Is two Weaknesses (Unlucky, Disturbing) alright?  And where is the post about chargen guidelines?  I just can't find it.


----------



## Hand of Vecna (Sep 9, 2004)

PL 9, 1pp gets ya 2 skill points, otherewise same as usual, though we are using the errata/updates from the _Annual_ (so Hyde's Disturbing would probably be at the 2-point level).


----------



## Velmont (Sep 9, 2004)

THE ENFORCERS
Montana, "Fancy" Dan and Ox, three under the Kingpin rule. They are his arm, delivering all kind of message for there boss. Ox, strong and good brawler, Dan, fast shooter, and Montana, a master of the whip, the three of them can handle everything, except maybe themselves.


----------



## GrayPumpkin (Sep 9, 2004)

I just wanted to say that I really enjoyed reading everyone’s intros so far. Looks like we’re gonna have a great group.


----------



## Kevin Perrine (Sep 9, 2004)

Hand of Vecna said:
			
		

> PL 9, 1pp gets ya 2 skill points, otherewise same as usual, though we are using the errata/updates from the _Annual_ (so Hyde's Disturbing would probably be at the 2-point level).





as usual HoV sets it up for me again.
thanks!
that's exactly right.

Unlucky  =  10
Disturbing = 2  (for Mr. Hyde)

-kev-


----------



## Kevin Perrine (Sep 9, 2004)

GrayPumpkin said:
			
		

> I just wanted to say that I really enjoyed reading everyone’s intros so far. Looks like we’re gonna have a great group.





I'm  JUST  now getting around to reading them...
but don't worry - everyone will get the same loving care given Madcap for my reply.
It just may not be until the weekend  (I have a Animation Festival for work I have to attend/host tomorrow night)

I'll get'em as soon as possible for everyone - thanks!
-kev-


----------



## BrotherGustadt (Sep 10, 2004)

Re: Intros; GrayPumpkin, that was simply DELIGHTFUL.  

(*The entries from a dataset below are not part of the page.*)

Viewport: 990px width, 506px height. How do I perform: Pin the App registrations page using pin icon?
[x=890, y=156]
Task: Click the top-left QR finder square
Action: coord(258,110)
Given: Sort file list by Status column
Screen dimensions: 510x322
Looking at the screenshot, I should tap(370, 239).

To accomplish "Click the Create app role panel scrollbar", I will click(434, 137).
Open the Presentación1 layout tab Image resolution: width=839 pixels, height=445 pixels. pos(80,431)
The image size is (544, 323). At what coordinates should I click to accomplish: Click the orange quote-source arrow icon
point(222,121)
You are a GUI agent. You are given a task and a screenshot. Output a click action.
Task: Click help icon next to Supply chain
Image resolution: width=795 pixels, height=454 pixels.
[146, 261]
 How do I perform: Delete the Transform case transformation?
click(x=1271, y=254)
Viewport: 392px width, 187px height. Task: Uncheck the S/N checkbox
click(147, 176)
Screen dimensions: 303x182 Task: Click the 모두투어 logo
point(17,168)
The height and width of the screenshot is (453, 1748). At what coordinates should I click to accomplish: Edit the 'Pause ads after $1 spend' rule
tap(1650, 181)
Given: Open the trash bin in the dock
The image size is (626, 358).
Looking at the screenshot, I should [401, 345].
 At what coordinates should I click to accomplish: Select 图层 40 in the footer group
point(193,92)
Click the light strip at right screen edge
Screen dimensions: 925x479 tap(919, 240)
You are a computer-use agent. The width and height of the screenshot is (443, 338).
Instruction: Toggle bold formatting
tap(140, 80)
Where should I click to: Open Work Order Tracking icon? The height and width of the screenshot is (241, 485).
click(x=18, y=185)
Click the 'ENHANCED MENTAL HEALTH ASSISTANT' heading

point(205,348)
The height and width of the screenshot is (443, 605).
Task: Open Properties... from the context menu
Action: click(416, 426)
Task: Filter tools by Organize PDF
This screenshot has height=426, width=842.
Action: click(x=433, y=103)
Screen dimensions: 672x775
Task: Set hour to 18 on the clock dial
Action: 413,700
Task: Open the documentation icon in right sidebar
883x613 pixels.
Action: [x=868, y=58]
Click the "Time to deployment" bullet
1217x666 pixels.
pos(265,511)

All three Enforcers under one player?  Hell of an idea...how'd you make it work?

Rough character sheet is up in Rogue's Gallery.  Intro coming soon; it'll likely be in London.


----------



## Kitsunekaboom (Sep 10, 2004)

Just to give you a slight update on your original list. Stilt-Man bought a bit of Kingpin's territory, and because of the Owl, has quit crime entirely.  Angar the Screamer was altered by the US government and became a being of pure sound. He was destroyed by Graviton putting him into a vacuum.


----------



## Velmont (Sep 10, 2004)

BrotherGustadt said:
			
		

> All three Enforcers under one player?  Hell of an idea...how'd you make it work?




Well, simple. All three have been made PL7. I play the three of them and I make fun with them. Nothing more simple than that.


----------



## hero4hire (Sep 10, 2004)

BrotherGustadt said:
			
		

> I'll confirm Mr. Hyde, and the build is 90% done; it'll be up by tonight (in the USA.)
> 
> .




No Intimidate??! I always pictured Hydesy as the poster-child for Intimidate. He has several MU characters punked-out.


----------



## BrotherGustadt (Sep 10, 2004)

That's likely to change.  Hyde is proving to be the most difficult build I've had to do since I shoehorned Symbiotic Spider-Man into a PL10.  It doesn't seem like Hyde should be hard, but...


----------



## BrotherGustadt (Sep 10, 2004)

Check him out now.


----------



## GrayPumpkin (Sep 10, 2004)

> Re: Intros; GrayPumpkin, that was simply DELIGHTFUL.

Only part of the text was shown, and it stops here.